The repercussions, noted Green, can be enormously expensive. Expenses include but are not limited to having to recreate and reprint all of your labels or, if you print right on the bottle or canister, you may have to throw away your packaging and start over. The worst-case scenario, is that may have to recall the product from store shelves.
“These days,” Skop observed, “even properly labeled products are subject to the mass class action suits that we hear about almost daily, so imagine what an improperly labeled product is subject to? The National Advertising Division of the Better Business Bureau (BBB), the FTC, the FDA plus class-action-happy lawyers equals a tough path to follow on the best day, so be careful, truthful and conservative,” he advised.
A tough competitive space may inspire some brand marketers to push the envelope, but Skop warns that this may be playing with fire. Instead, he says, make sure you have “truth in advertising times 10.”
Green pointed out that marketing materials are considered extensions of the label. “There are some manufacturers that will take risks in their advertising and brochures that they wouldn’t with their labels. But again, pulling or changing advertising is costly—especially if it’s television advertising.”
Beyond working with knowledgeable and ethical suppliers, as well as legal experts, working with professional writers and consumer media experts who understand the difference between legal and illegal language and presentation is also highly recommended.
When it comes to advertising and marketing your product, it is not just the words that are scrutinized by the FTC, said Mister; this agency reviews the totality including photo/art elements.
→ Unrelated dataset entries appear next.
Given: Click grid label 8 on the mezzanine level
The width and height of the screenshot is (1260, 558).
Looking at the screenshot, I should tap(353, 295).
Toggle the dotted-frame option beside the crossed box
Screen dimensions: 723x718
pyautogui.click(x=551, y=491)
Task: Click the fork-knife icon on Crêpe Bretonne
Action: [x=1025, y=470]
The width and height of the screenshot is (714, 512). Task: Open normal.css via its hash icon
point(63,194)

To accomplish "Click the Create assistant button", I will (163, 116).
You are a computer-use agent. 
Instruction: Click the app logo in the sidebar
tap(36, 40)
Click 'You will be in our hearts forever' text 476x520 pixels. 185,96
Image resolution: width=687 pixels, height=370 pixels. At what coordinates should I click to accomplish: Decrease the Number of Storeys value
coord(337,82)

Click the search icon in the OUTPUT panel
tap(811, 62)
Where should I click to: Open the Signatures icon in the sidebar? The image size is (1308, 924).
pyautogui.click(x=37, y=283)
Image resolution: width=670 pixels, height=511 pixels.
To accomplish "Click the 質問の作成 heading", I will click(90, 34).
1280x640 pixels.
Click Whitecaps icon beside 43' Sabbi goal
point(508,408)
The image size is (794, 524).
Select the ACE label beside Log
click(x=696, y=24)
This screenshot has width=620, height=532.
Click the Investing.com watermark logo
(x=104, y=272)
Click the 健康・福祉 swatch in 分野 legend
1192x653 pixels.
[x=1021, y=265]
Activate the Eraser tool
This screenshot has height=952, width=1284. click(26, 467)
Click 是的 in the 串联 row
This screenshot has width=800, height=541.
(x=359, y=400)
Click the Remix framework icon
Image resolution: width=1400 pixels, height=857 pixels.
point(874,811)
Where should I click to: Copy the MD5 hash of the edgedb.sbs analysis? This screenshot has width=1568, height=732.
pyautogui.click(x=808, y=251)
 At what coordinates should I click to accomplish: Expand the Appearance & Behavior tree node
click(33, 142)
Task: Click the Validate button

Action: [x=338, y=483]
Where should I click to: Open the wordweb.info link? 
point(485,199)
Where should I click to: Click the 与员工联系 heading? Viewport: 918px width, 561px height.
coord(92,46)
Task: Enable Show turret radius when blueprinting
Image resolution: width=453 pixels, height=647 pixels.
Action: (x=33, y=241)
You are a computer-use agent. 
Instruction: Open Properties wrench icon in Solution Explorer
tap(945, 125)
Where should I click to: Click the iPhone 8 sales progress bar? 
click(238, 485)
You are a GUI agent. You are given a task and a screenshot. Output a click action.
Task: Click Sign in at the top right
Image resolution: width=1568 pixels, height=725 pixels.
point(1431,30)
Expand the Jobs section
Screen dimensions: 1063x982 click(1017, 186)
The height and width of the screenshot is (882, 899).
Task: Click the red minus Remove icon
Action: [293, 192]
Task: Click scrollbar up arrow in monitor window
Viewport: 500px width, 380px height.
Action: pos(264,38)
If the art element conveys a sick/ill state of being that is giving the message that the product will treat or cure.
If you are a brand marketer you need to have good legal counsel advising you before you put anything on a label or marketing material. You cannot rely on what the ingredient supplier says. Companies need to work with suppliers that understand the law. If the supplier doesn’t know or care to know the difference between disease claims and nutrient claim, I advise to not work with it.
To add to the stress is the FDA’s proposed new food label guidelines, which many in the industry are concerned will morph over to dietary supplements. According to Mister, these proposed food label guidelines “will affect supplements because some of the things they are doing is changing some of the Daily Values (DVs) of some nutrients. If you have those nutrients in your supplement formula, you may either have to change your labeling or your formula, because as it will stand, it will not be the same percentage. For example, if the product now has 100 percent DV of a nutrient, it may become 80 percent or 110 percent; if you want to have 100 percent DV of it, you may have to reformulate. If you let it stand, you need a new label,” he explained,” adding that CRN is closely following the rulemaking.
Green is a bit more conservative, noting that it remains to be seen. He reminds that dietary supplements were considered foods prior to the enactment of DSHEA in 1994; supplements are still considered a subset of food, and FDA guidelines for food labeling (Nutrition Fact boxes) have sometimes historically been applied to dietary supplements (Supplement Fact boxes). “But for these proposed foods label guidelines to affect dietary supplements, there will have to be proposals for similar changes specifying dietary supplement, Supplement Fact boxes,” he commented.
In the meantime, remaining on the good side of the FDA/FTC regarding labels and promotional materials is a sound idea that can save your company and employees a lot of heartache.
Just like good gossip, bad labeling and claims can start early–and create trouble.